We remember the Fallen but we must also remember the brave that returned whose lives were never the same.
My Uncle Jack was a "Railway Man" forced to build the Burma railway by the Japanese as a POW. Most of his comrades died of starvation or disease but he was one of the "lucky" survivors. He returned a skeleton, and suffered ill health and fevers the rest of his life.
Uncle Harry was also a Japanese POW and never really recovered from the experience. Mentally scarred he lived with his Mother, and like many POWs used to hoard food under his bed.
It was a few minutes to 11am and Ron and I were returning home as fast as we could because momentous events were afoot. We charged down the street and rushed into the house. The wireless was on and I heard the words gravely spoken,
‘As no such guarantee has been given (or was it received), this country is now in a state of war with Germany.’
I think it was our Ted (photo) who spoke first,
‘The best thing I can do is volunteer for the medical corps. There’s no way I want to get pushed into the infantry to be shot at!’
Once Ted had received his papers for the Army (in January 1940) a date was fixed for his wedding.
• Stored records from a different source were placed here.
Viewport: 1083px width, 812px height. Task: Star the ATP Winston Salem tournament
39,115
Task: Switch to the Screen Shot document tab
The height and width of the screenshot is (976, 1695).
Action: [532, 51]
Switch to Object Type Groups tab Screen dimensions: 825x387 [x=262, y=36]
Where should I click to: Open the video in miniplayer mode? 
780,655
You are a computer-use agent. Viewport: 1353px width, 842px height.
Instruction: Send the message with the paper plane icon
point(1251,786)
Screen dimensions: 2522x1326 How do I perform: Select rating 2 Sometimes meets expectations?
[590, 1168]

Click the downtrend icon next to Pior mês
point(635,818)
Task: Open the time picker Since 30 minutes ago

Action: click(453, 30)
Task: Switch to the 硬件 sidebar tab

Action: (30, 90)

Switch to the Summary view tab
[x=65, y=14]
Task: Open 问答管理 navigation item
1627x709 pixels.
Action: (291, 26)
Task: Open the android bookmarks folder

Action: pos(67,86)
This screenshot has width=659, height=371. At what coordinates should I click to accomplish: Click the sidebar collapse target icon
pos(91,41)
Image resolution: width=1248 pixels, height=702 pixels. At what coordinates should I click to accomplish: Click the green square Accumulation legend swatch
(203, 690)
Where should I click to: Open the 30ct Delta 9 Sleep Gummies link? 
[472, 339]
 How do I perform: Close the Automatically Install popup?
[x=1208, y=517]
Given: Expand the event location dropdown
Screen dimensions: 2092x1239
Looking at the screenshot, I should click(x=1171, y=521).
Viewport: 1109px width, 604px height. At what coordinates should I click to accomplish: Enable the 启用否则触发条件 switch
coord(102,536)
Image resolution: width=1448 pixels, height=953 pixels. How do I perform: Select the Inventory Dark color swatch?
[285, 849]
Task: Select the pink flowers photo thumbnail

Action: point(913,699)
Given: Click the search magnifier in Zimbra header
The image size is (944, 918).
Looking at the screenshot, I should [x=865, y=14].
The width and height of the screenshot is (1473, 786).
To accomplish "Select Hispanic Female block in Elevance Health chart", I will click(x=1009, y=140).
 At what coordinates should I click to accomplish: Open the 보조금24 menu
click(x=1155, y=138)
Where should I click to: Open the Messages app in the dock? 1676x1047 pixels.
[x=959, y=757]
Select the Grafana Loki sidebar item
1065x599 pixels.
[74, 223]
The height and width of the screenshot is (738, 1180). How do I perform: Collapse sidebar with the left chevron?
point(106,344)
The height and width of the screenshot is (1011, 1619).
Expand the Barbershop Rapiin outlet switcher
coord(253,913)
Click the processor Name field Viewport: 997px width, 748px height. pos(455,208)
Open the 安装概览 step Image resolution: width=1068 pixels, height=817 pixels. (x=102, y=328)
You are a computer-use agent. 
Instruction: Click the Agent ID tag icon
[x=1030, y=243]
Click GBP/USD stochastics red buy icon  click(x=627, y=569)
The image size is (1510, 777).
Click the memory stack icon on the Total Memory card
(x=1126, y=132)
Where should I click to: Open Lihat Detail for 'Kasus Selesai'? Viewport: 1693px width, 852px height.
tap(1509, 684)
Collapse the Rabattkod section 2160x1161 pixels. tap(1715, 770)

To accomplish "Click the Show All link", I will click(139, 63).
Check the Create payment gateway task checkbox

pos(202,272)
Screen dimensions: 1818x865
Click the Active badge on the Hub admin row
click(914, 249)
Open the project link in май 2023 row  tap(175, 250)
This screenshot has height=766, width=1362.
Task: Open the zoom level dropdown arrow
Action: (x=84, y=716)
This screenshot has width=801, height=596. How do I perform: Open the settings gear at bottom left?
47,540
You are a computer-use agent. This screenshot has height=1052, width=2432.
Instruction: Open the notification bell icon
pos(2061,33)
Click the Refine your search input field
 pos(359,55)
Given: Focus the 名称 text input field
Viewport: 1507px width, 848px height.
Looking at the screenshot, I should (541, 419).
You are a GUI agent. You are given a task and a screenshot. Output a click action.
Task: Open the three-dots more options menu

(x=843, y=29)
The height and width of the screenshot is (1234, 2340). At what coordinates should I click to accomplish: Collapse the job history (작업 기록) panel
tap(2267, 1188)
Armistice Day – through the eyes of an 8 year old choirboy
I think that of all the services I took part in, the one I always found most moving, the one I loved best, was the Armistice Day Sunday. Several of the choirmen were ex-servicemen from the Great War. I think one had lost a leg and another was on sticks as a result of his wounds.
It was on this day that those in the congregation who’d served during that first holocaust proudly wore their medals, polished & burnished, shining & clinking as they moved. What a pageant of sight, sound and colour, as behind the flags and banners, they walked to lay them upon the altar to be blessed.